» WORK TASK: The records below are to be transcribed word for word.

┄┄┄┄┄┄┄┄┄┄

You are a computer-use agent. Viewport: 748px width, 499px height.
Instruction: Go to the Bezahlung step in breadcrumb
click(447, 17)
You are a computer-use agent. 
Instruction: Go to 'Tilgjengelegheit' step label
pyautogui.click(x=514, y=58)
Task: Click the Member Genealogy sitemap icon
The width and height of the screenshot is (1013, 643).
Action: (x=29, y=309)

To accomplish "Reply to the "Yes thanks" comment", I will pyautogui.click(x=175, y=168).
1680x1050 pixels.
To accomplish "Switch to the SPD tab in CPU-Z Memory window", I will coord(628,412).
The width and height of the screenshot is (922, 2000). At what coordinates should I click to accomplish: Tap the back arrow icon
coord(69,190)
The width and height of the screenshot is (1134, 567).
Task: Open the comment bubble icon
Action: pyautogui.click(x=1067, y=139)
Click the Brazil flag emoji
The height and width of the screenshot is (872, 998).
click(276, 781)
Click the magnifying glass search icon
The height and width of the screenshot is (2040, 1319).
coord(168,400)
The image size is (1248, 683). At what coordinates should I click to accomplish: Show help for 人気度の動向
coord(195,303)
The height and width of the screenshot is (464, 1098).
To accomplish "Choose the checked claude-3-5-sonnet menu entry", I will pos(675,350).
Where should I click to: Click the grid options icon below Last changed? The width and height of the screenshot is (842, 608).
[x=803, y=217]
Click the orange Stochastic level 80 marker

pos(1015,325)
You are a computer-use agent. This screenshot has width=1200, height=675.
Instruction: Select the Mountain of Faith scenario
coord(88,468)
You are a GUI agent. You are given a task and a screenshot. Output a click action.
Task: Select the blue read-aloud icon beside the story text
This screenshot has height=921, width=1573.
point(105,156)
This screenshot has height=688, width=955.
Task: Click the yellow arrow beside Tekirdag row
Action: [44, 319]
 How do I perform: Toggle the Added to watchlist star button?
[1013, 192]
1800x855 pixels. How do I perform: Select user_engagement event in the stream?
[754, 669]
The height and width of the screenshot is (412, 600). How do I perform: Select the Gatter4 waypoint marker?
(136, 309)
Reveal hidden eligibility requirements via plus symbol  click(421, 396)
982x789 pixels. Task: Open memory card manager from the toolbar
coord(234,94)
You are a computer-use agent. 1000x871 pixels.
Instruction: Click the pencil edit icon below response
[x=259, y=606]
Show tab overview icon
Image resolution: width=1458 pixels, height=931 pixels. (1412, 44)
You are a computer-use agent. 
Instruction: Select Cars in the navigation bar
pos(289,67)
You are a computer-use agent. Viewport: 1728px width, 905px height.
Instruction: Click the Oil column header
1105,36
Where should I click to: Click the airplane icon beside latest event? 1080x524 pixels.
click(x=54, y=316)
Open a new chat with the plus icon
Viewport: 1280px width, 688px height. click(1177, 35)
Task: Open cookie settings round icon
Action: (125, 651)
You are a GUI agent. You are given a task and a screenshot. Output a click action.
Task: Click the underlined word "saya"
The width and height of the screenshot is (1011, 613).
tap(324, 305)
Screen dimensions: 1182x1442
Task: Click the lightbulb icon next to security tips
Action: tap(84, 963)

┄┄┄┄┄┄┄┄┄┄

» EXERCISE ANSWER:
You are a computer-use agent. Viewport: 748px width, 499px height.
Instruction: Go to the Bezahlung step in breadcrumb
click(447, 17)
You are a computer-use agent. 
Instruction: Go to 'Tilgjengelegheit' step label
pyautogui.click(x=514, y=58)
Task: Click the Member Genealogy sitemap icon
The width and height of the screenshot is (1013, 643).
Action: (x=29, y=309)

To accomplish "Reply to the "Yes thanks" comment", I will pyautogui.click(x=175, y=168).
1680x1050 pixels.
To accomplish "Switch to the SPD tab in CPU-Z Memory window", I will coord(628,412).
The width and height of the screenshot is (922, 2000). At what coordinates should I click to accomplish: Tap the back arrow icon
coord(69,190)
The width and height of the screenshot is (1134, 567).
Task: Open the comment bubble icon
Action: pyautogui.click(x=1067, y=139)
Click the Brazil flag emoji
The height and width of the screenshot is (872, 998).
click(276, 781)
Click the magnifying glass search icon
The height and width of the screenshot is (2040, 1319).
coord(168,400)
The image size is (1248, 683). At what coordinates should I click to accomplish: Show help for 人気度の動向
coord(195,303)
The height and width of the screenshot is (464, 1098).
To accomplish "Choose the checked claude-3-5-sonnet menu entry", I will pos(675,350).
Where should I click to: Click the grid options icon below Last changed? The width and height of the screenshot is (842, 608).
[x=803, y=217]
Click the orange Stochastic level 80 marker

pos(1015,325)
You are a computer-use agent. This screenshot has width=1200, height=675.
Instruction: Select the Mountain of Faith scenario
coord(88,468)
You are a GUI agent. You are given a task and a screenshot. Output a click action.
Task: Select the blue read-aloud icon beside the story text
This screenshot has height=921, width=1573.
point(105,156)
This screenshot has height=688, width=955.
Task: Click the yellow arrow beside Tekirdag row
Action: [44, 319]
 How do I perform: Toggle the Added to watchlist star button?
[1013, 192]
1800x855 pixels. How do I perform: Select user_engagement event in the stream?
[754, 669]
The height and width of the screenshot is (412, 600). How do I perform: Select the Gatter4 waypoint marker?
(136, 309)
Reveal hidden eligibility requirements via plus symbol  click(421, 396)
982x789 pixels. Task: Open memory card manager from the toolbar
coord(234,94)
You are a computer-use agent. 1000x871 pixels.
Instruction: Click the pencil edit icon below response
[x=259, y=606]
Show tab overview icon
Image resolution: width=1458 pixels, height=931 pixels. (1412, 44)
You are a computer-use agent. 
Instruction: Select Cars in the navigation bar
pos(289,67)
You are a computer-use agent. Viewport: 1728px width, 905px height.
Instruction: Click the Oil column header
1105,36
Where should I click to: Click the airplane icon beside latest event? 1080x524 pixels.
click(x=54, y=316)
Open a new chat with the plus icon
Viewport: 1280px width, 688px height. click(1177, 35)
Task: Open cookie settings round icon
Action: (125, 651)
You are a GUI agent. You are given a task and a screenshot. Output a click action.
Task: Click the underlined word "saya"
The width and height of the screenshot is (1011, 613).
tap(324, 305)
Screen dimensions: 1182x1442
Task: Click the lightbulb icon next to security tips
Action: tap(84, 963)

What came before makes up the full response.